Di fronte a ciò che sta accadendo, le parole “negoziato” o “alleanza” risultano grottesche. Siamo dentro una ristrutturazione brutale dei rapporti di forza tra Stati Uniti ed Europa, una torsione strategica che il governo italiano sta subendo in colpevole silenzio. Il 30% dei nuovi dazi americani colpirà il Vecchio Continente — in particolare l’Italia — mentre solo il 25% andrà contro l’Ucraina, in apparente rottura con la narrativa ufficiale della difesa dei “valori occidentali”. La Russia, paradossalmente, risulta esentata: nessun dazio, nessuna rappresaglia economica. Questo elemento, da solo, dovrebbe bastare a destituire di credibilità l’intera retorica delle “sanzioni contro Mosca”, diventata ormai copertura diplomatica per un altro tipo di guerra: quella commerciale e politica, combattuta contro l’Europa stessa, dai suoi presunti alleati.

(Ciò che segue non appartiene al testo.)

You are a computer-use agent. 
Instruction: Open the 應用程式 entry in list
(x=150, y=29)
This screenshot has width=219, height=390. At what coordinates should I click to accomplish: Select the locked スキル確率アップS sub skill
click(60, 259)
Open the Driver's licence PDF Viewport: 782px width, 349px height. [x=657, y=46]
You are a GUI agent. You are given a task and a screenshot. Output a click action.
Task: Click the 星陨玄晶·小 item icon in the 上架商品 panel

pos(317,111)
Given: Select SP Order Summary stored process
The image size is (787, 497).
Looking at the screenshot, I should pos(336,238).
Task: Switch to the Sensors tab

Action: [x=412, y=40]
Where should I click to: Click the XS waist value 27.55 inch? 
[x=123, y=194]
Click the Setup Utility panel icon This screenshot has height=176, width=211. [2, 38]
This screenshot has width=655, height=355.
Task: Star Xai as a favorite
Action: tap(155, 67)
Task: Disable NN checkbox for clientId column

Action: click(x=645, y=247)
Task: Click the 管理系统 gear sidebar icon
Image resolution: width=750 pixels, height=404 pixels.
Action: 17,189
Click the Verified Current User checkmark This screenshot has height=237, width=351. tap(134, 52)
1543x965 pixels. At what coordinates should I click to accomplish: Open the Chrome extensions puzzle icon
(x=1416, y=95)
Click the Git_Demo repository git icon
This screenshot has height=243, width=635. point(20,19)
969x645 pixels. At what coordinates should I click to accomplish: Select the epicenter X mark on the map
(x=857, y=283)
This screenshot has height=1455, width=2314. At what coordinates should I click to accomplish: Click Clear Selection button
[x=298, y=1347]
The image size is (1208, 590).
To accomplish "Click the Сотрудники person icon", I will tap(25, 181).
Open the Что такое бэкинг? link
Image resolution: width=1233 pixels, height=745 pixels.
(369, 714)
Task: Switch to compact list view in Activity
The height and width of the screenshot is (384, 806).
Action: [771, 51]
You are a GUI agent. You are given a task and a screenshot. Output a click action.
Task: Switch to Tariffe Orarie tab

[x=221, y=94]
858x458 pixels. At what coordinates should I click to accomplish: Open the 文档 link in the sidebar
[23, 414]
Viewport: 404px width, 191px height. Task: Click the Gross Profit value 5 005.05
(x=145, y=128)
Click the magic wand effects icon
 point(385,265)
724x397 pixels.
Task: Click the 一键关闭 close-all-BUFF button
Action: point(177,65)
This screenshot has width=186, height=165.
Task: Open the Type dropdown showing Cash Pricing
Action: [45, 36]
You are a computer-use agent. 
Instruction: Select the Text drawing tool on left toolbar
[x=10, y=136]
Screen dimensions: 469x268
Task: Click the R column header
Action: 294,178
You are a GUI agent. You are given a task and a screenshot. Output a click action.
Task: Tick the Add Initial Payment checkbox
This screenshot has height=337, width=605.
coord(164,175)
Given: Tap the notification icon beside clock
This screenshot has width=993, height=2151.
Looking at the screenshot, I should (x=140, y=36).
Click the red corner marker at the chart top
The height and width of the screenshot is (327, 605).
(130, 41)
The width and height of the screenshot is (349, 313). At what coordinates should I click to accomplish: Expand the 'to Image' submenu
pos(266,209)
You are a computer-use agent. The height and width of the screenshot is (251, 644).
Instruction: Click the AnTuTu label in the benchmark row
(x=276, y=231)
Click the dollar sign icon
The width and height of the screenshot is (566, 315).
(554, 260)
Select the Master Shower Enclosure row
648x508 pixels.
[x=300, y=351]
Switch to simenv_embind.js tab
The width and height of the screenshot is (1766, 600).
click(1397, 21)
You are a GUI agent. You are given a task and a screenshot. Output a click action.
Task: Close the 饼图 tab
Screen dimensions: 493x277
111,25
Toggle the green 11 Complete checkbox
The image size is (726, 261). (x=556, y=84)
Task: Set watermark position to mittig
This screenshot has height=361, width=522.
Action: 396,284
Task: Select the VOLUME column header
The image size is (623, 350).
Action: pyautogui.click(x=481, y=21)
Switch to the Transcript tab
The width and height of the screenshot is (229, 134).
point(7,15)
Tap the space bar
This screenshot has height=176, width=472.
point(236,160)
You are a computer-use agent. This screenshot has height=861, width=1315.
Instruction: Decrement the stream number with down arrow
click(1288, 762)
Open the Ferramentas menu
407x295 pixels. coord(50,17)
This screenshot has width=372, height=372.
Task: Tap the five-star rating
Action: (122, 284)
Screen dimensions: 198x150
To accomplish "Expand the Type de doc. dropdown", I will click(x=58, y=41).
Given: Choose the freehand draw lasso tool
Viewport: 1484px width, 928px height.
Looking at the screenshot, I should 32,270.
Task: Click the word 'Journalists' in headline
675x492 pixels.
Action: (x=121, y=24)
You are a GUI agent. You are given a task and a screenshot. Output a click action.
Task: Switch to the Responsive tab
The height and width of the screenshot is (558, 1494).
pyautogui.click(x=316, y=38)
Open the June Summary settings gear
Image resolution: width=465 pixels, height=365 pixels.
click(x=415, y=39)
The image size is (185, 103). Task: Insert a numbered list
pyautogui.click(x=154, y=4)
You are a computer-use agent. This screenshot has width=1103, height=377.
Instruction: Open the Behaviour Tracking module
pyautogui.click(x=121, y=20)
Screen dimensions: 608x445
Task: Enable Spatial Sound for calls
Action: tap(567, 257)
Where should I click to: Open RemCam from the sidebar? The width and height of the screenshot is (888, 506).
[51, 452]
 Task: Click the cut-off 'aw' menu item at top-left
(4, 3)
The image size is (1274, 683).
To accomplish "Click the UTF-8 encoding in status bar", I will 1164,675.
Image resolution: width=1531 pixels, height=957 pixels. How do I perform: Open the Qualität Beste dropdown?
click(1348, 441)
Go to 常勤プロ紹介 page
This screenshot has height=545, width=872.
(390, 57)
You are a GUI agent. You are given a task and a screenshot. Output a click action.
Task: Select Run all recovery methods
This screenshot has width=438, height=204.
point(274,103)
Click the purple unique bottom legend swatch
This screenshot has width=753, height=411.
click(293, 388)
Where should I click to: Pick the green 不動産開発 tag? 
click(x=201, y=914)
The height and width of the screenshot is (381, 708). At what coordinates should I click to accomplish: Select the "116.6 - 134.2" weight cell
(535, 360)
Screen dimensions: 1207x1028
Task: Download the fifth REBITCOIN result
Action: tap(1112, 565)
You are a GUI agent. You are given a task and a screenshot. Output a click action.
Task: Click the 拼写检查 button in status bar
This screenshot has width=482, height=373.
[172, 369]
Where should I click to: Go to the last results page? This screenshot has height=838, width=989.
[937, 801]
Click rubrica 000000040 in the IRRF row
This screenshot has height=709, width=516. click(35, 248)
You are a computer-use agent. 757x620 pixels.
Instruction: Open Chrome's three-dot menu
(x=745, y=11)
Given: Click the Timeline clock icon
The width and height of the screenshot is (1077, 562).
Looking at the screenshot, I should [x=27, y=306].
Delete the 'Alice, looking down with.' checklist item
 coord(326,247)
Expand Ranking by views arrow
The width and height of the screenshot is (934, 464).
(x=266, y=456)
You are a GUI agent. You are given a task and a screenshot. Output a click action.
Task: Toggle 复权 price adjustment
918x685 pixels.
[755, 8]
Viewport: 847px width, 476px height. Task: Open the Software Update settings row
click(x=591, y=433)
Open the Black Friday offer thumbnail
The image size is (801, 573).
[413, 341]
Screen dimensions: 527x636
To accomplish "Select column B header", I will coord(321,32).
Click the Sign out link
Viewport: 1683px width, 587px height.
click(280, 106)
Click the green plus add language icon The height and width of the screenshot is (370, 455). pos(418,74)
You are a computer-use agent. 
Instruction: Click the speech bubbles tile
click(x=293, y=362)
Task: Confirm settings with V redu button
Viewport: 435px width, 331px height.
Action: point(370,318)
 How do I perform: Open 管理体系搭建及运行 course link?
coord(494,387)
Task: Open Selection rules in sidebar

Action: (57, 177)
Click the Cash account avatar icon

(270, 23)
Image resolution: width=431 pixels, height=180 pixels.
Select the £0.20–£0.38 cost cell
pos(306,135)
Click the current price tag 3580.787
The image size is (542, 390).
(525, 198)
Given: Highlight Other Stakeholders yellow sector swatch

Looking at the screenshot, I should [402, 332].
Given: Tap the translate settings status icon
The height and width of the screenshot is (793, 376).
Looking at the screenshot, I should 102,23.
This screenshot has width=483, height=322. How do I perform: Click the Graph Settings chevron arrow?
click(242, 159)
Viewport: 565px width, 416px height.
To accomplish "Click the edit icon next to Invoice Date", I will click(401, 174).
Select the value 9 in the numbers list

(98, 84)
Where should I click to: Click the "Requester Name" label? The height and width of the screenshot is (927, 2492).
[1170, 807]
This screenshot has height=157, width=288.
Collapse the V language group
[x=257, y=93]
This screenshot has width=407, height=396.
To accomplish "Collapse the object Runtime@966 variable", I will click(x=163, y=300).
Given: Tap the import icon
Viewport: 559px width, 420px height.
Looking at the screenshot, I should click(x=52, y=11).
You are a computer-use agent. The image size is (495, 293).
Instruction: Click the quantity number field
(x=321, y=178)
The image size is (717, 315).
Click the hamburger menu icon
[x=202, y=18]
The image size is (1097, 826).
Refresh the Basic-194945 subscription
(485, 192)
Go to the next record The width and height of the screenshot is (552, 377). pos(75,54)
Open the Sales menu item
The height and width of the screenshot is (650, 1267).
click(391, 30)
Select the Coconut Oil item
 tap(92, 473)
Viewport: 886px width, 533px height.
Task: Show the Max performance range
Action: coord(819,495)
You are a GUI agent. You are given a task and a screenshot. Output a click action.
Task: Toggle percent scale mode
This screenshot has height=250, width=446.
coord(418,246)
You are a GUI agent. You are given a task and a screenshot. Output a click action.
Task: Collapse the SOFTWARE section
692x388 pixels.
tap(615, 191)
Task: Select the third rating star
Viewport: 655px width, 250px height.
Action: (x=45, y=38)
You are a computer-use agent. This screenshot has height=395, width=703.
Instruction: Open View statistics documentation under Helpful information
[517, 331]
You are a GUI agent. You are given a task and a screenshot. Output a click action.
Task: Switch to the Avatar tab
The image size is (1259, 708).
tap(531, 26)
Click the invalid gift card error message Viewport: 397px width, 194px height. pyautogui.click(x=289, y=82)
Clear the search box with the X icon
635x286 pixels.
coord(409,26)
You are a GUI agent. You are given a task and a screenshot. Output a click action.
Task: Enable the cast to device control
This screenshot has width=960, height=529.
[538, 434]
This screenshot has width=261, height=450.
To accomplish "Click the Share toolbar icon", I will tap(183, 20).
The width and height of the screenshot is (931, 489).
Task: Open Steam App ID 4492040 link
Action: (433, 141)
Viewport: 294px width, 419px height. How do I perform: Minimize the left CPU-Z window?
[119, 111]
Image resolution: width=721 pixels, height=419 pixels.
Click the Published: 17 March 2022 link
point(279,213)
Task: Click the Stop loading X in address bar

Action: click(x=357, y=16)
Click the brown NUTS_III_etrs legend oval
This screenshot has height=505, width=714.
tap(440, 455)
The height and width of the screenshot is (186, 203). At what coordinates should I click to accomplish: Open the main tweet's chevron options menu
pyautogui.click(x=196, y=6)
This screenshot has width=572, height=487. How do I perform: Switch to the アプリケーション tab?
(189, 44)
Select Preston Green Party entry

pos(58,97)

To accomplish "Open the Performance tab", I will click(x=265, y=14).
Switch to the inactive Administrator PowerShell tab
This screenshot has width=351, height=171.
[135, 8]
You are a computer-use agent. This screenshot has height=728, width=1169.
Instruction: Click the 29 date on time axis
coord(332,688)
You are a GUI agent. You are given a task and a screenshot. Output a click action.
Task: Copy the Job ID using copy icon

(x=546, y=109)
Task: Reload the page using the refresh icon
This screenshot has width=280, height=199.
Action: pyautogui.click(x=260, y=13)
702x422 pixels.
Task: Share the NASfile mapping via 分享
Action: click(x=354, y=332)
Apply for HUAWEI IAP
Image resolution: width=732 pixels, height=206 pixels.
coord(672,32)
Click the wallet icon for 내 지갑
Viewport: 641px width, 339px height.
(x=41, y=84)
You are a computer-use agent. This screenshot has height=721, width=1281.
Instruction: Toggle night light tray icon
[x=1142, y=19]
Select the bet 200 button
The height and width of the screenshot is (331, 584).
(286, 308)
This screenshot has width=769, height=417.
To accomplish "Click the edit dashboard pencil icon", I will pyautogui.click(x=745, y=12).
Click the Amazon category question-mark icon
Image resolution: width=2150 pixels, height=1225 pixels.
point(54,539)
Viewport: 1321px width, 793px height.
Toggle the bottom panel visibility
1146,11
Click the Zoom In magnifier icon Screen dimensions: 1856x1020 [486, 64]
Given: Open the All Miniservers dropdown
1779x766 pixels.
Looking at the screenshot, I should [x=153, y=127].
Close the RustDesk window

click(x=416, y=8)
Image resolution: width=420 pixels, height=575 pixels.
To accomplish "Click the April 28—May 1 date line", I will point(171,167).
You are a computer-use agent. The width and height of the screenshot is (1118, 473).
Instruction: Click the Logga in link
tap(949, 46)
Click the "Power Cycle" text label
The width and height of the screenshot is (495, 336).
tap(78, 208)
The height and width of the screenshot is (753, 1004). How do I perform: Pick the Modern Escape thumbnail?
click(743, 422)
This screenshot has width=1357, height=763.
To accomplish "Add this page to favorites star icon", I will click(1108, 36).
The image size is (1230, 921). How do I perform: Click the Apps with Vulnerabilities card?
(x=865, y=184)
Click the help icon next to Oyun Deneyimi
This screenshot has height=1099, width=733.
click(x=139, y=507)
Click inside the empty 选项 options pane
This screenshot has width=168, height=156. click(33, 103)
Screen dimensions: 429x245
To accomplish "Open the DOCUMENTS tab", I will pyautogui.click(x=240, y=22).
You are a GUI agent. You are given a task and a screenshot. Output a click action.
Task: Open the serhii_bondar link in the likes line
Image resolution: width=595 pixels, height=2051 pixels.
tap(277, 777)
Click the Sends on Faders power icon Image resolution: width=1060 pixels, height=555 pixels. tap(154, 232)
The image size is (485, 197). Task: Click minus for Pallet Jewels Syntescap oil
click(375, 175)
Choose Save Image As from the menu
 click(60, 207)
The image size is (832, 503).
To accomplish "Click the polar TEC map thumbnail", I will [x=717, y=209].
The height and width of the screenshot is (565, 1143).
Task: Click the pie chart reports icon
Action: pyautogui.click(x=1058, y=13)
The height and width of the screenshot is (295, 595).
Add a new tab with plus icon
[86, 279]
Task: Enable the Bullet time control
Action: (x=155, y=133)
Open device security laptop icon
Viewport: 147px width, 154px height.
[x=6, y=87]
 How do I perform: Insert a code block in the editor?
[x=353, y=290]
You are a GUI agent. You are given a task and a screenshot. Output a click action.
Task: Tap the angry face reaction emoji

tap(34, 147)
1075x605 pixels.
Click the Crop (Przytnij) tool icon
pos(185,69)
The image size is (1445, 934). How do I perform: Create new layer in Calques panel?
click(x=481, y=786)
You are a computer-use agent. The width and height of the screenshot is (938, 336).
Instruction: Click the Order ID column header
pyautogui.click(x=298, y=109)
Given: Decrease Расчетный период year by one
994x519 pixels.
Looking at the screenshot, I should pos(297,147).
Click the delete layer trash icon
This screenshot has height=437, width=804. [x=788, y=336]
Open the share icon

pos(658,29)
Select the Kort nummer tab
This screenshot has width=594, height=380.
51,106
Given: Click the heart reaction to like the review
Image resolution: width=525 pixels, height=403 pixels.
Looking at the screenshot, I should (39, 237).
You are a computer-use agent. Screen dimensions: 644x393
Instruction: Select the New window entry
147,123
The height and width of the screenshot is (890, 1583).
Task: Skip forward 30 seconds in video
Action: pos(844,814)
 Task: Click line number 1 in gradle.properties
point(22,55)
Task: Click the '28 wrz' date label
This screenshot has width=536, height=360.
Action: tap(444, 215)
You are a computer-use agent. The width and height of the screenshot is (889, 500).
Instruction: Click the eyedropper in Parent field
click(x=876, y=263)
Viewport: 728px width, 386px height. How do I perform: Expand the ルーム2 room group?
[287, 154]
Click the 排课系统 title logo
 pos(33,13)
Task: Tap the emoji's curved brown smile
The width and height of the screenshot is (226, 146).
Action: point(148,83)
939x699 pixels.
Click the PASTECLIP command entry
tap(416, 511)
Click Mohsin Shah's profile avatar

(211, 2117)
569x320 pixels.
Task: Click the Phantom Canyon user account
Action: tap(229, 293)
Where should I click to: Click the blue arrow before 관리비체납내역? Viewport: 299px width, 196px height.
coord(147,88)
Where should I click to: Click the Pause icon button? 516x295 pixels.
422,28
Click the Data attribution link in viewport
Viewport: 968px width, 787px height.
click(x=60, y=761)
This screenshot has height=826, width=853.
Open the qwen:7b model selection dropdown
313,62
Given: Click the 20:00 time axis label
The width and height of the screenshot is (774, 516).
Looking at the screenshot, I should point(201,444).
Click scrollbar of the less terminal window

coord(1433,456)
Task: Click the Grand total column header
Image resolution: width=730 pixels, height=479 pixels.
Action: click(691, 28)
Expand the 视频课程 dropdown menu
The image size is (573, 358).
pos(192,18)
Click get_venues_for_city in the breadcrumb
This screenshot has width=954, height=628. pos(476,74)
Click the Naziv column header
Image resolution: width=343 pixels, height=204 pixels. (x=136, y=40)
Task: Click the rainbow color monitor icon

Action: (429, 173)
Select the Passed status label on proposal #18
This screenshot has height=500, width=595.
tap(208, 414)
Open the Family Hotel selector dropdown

Il nostro governo si limita a predicare cautela. Si parla di trattare, come se il problema fosse una sfumatura di forma, un linguaggio da correggere. In realtà si è scelto, per viltà o per calcolo, di rinunciare a ogni leva. L’unica risposta strutturale che l’Italia — e l’Europa — avrebbe potuto esercitare era l’imposizione di un regime fiscale equo alle Big Tech americane, colossi che drenano risorse, dati, attenzione, controllo politico. E invece, nulla. Le piattaforme restano immuni. Non solo: vengono lasciate libere di operare come attori politici non dichiarati, inondando la Rete italiana di contenuti filogovernativi, suggestioni propagandistiche, deformazioni algoritmiche, sostenute da tecnologie che parlano americano e che — guarda caso — conoscono benissimo l’italiano. E il russo.
C’è una forma di servitù che è peggiore dell’obbedienza: il nascondimento della propria sottomissione. I “patrioti” di casa nostra sventolano la bandiera sbagliata. Non quella dell’Italia, e nemmeno quella di una dignitosa Europa federale, ma quella del presidente americano. Le dichiarazioni pubbliche sono attente, misurate, prudenti. E interessate. Si teme la rappresaglia, si teme il tweet presidenziale, si teme l’imposizione diretta. Lo schema è quello di Don Vito Corleone: ti faccio un’offerta che non puoi rifiutare.
L’Italia sta abbandonando le poche difese che aveva, fingendo che siano ancora negoziabili. Il 5% del PIL in spese NATO — misura inedita e mai discussa davvero in Parlamento — non è bastato. Non basta mai. La narrazione di Giorgia Meloni si è rivelata sbagliata. E il governo, per non far arrabbiare il Boss, ha deciso di rinunciare anche all’unica forma di deterrenza rimasta: la fiscalità, il diritto di regolamentare, l’autonomia sulla propria infrastruttura informativa.
Non siamo più in un campo di alleanze. Siamo in un campo di protezione. Non si tratta più di strategia ma di subordinazione sistemica. E chi tace, chi si mostra cauto, chi consiglia pazienza, chi minimizza, sa benissimo che la posta in gioco è molto più alta di quanto si dica. Sa che stiamo pagando la nostra sicurezza, la nostra reputazione e la nostra indipendenza (nazionale ed europea) con denaro che non ci appartiene più.
Questo è il prezzo del vassallaggio poliico. Il resto è marketing.